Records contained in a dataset

※ ※ ※

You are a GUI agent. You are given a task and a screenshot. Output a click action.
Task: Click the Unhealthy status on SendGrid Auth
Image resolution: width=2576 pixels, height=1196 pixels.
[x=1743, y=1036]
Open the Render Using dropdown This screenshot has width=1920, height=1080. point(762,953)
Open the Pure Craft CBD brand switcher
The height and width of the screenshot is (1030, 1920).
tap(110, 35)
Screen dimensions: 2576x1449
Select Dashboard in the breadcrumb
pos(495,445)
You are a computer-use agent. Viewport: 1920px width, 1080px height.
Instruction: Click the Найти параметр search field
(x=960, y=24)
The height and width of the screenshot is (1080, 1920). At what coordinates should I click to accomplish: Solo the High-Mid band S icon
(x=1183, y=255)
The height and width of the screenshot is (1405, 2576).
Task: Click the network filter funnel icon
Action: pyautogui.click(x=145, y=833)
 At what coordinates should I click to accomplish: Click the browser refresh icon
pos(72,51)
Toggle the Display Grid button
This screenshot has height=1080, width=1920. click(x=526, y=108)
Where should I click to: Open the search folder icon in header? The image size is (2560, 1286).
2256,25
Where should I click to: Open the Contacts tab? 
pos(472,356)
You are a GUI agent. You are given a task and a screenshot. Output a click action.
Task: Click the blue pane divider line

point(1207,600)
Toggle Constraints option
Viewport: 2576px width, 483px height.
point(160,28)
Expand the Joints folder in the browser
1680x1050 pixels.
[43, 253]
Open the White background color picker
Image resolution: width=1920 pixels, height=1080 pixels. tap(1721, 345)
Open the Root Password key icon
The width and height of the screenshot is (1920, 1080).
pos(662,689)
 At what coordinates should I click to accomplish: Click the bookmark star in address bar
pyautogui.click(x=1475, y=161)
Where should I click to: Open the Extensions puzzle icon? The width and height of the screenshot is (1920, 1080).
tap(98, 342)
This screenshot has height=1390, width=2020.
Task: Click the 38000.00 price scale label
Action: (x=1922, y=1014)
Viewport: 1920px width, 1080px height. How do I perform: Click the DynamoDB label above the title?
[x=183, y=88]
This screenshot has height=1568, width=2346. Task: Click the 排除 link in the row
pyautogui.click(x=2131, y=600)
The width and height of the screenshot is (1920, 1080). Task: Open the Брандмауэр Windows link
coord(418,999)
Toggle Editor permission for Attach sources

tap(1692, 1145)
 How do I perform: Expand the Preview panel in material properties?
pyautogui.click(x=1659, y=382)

※ ※ ※

**Action item**
An exact copy of the lines above, from the one containing "Image resolution: width=2576" down to the one containing "Open the Pure Craft CBD brand switcher" and including both, is the whole answer; retype it and nothing else.

**Response below**
Image resolution: width=2576 pixels, height=1196 pixels.
[x=1743, y=1036]
Open the Render Using dropdown This screenshot has width=1920, height=1080. point(762,953)
Open the Pure Craft CBD brand switcher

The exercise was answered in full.